### Task
Copying rule for the data below: take the line containing "Task: Select white mosquito net radio button" and every line after it to the end, exactly, and drop all pictures.

======== Entries provided ========

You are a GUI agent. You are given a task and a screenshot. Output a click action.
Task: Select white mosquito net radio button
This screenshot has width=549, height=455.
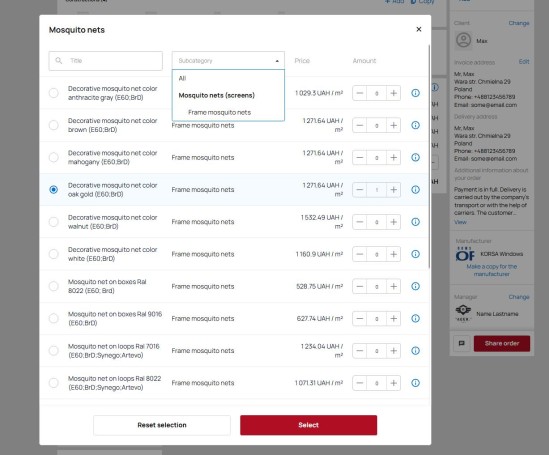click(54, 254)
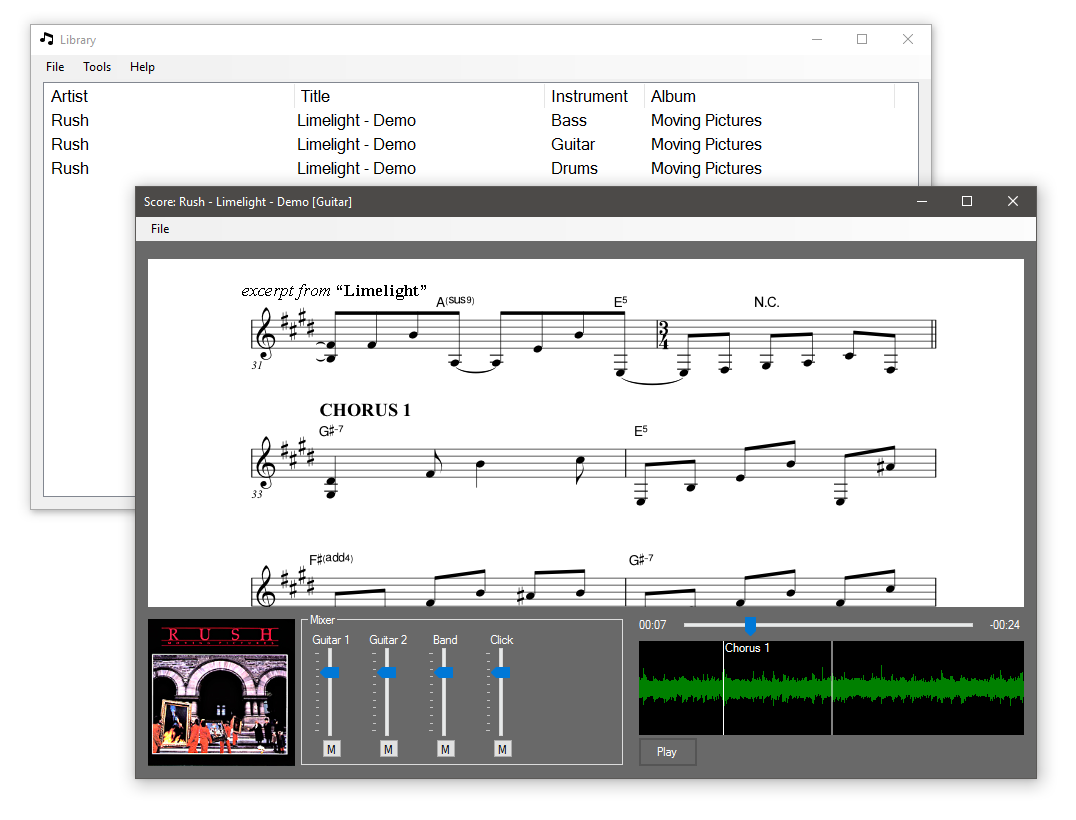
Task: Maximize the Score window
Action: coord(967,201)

========

### Result of this task
Task: Select white mosquito net radio button
This screenshot has width=549, height=455.
click(54, 254)
Task: Maximize the Score window
Action: coord(967,201)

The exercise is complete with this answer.